Balkonda güneşin batışını izliyordum. O kadar göz alıcıydı ki... Dışarıda yaşlı bir kadın köpeğini gezdiriyor, küçücük çocuklar top oynuyordu. Kuşların ötüşü kulağıma bir şarkı gibi geliyordu. Birden gözüme bir şey çarptı. Bir çocuğu banka oturtmuşlar sırayla suratına yumruk atıyorlardı. Hiç kimse olaya karışmıyordu. Birşey yapmalıydım. Hemen balkondan çıktım. Oturma odasından geçerken ‘’ Nereye Adam? ‘’ dedi annem. ‘’Dışarı...! ‘’ dedim. ‘’ Ödevini yaptınmı? ‘’ aha. Ödev... ‘’ Şey..ıh. ‘’ ‘’ Hemen odana ! ödevini bitirmeden dışarı çıkamazsın. ‘’ dedi annem. Suratım asık bir şekilde odama döndüm.
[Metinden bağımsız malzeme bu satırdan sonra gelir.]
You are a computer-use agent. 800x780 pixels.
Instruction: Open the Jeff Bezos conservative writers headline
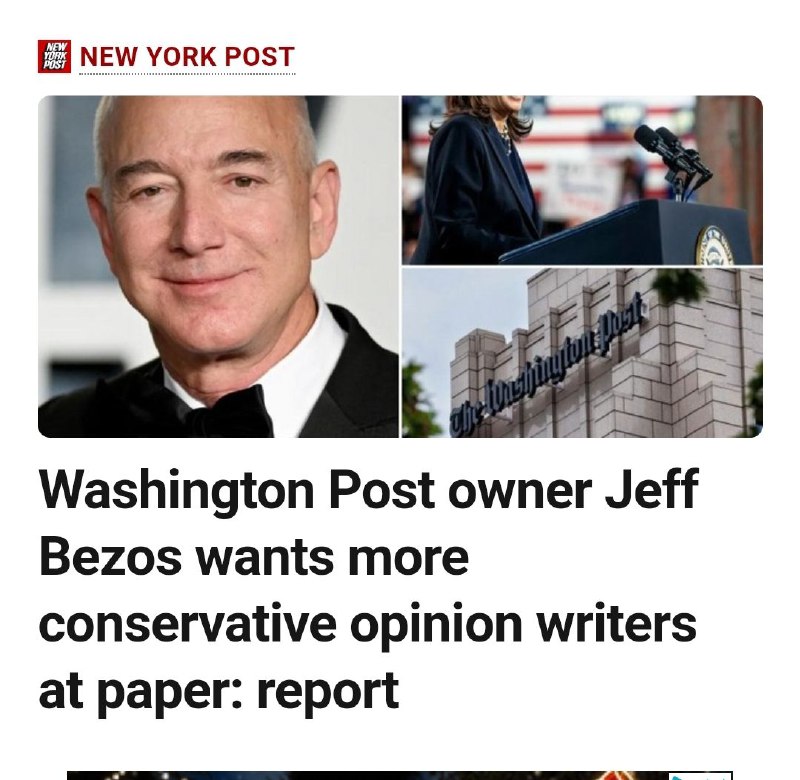(368, 590)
Birşey yapmadan oturamazdım. Eşkiyaların bir çocuğu dövmesine izin veremezdim. Balkona çıktım. Aşağı inmenin bir yolunu bulmalıydım. ‘’ Aha! ‘’ diye bağırdım. Hemen karşımda bir ağaç vardı. Atlamalıydım. Cesaret kazanmam 5 dakikayı buldu. Biraz geri çekildim ve koşarak ağaca atladım. Az kalsın düşüyordum. Ağacın dalına sımsıkı sarılmıştım. Bir çıtlama sesi geldi. Kendimi yerde buldum. ‘’Ah başım...’’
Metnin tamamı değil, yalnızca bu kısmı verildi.